Canicule marine en Méditerranée : le "gros massacre" des coraux
Une canicule marine en mer Méditerranée menace la biodiversité. Les gorgones - une espèce de corail - ainsi que les éponges sont en train de mourir ébouillantées dans les eaux près de Marseille.
L'été 2022 est le deuxième le plus chaud de l'histoire de la France. En plus de souffrir de la canicule dans les terres, les eaux souffrent aussi d'une vague de chaleur depuis le mois de juillet et notamment en Méditerranée.
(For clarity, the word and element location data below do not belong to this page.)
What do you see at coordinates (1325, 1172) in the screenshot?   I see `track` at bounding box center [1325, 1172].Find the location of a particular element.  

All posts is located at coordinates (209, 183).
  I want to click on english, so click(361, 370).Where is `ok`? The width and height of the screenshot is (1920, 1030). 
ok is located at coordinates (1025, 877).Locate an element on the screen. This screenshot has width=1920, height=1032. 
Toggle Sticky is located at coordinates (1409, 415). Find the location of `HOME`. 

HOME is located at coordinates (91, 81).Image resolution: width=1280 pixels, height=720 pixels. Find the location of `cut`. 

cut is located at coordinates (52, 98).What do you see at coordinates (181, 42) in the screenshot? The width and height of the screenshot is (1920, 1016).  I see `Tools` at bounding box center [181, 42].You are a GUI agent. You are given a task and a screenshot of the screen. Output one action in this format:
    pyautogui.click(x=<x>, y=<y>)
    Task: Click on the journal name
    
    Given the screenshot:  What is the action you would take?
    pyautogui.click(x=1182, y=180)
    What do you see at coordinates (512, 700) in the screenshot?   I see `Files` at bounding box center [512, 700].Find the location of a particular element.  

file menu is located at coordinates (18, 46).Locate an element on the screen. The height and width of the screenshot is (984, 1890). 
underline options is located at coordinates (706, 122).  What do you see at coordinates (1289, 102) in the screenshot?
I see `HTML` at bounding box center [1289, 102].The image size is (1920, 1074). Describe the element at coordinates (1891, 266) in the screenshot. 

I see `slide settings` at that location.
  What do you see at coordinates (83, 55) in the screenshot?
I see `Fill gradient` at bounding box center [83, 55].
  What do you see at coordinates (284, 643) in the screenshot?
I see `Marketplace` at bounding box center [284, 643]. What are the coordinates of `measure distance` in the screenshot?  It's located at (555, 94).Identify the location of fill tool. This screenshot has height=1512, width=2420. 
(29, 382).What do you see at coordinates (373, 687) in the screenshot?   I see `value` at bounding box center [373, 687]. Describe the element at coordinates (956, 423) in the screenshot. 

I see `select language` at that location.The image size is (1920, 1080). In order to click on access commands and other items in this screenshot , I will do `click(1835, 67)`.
Une eau tellement chaude qu'on peut la qualifier de "canicule marine". La hausse de la température marine n'est pas sans conséquence sur les écosystèmes...
La Méditerranée est en surchauffe et les scientifiques se sont rendus compte que de très nombreuses colonies de coraux sont décimés : "on a constaté des températures marines anormalement élevées, en surface mais aussi jusqu’à 30 à 40 mètres de profondeur", révèle Sandrine Ruitton, biologiste et chercheuse à l’Institut Méditerranéen d’Océanologie à RadioClassique.Jusqu'à 4 à 6°C au dessus des normales :
À 25 mètres de profondeur, il faisait jusqu'à 28°C, soit 4 à 6°C de plus que la moyenne habituelle. Et à la surface, les températures atteignaient les 30 à 31°C. Depuis plusieurs jours, les plongeurs se succèdent pour observer les paysages dévastés par la hausse des températures.
"On a remarqué une mortalité en hausse chez les gorgones – une forme de corail – et les éponges. Pour la gorgone rouge, on parle d’une mortalité de 100%", précise Sandrine Ruitton. Près de Marseille, au large de l’île Maïre, au cœur du parc national des Calanques, c'est "un massacre, un gros massacre. (...) Tout est mort !", s'affole Tristan Estaque, de l'association Septentrion Environnement.
Une mortalité inquiétante pour Thierry Perez, directeur de recherche au CNRS et à l’Institut Méditerranéen de Biodiversité et d’Écologie Marine et Continentale : "En 25 ans de travail sur ces sujets, je n’ai jamais observé une mortalité d’une telle intensité". Des colonies de coraux sont anéanties entre 10 et 30 mètres de profondeur.
Des gorgones mortes ou nécrosées...
Les gorgones, aussi appelées coraux cornés, ont de longs filaments de couleur vives (pourpres, jaunes ou violet). Et elles tapissent le fond marin des calanques, comme le révèle FranceBleu et servent d'habitat naturel à de nombreuses espèces marines. La disparition des gorgones est d'autant plus inquiétante car le parc national des calanques abrite entre 15 et 20% des espèces connues en Méditerranée.
"Toute la faune abritée par cette forêt va nécessairement disparaitre ou se déplacer", ajoute Thierry Perez. Une hypothèse déjà confirmée par Tristan Estaque : "Les gorgones sont devenues blanches, et tous les poissons qui s’abritaient ici ne sont plus là. Des éponges commencent à mourir. Des mollusques aussi. On a retrouvé que les coquilles", explique-t-il à 20Minutes.
La subite mortalité des coraux ne peut être assimilée qu'au réchauffement climatique selon Patrick Bonhomme, chargé de mission pêche et gestion de la biodiversité marine au parc national des Calanques : "L'étendue géographique du phénomène n'invite pas à attribuer l'origine des mortalités à une pollution isolée. Tous les indices pointent vers le réchauffement climatique, avec l'augmentation prolongée de la température de l'eau au-delà du seuil de tolérance des espèces, qui provoque une nécrose de leurs tissus".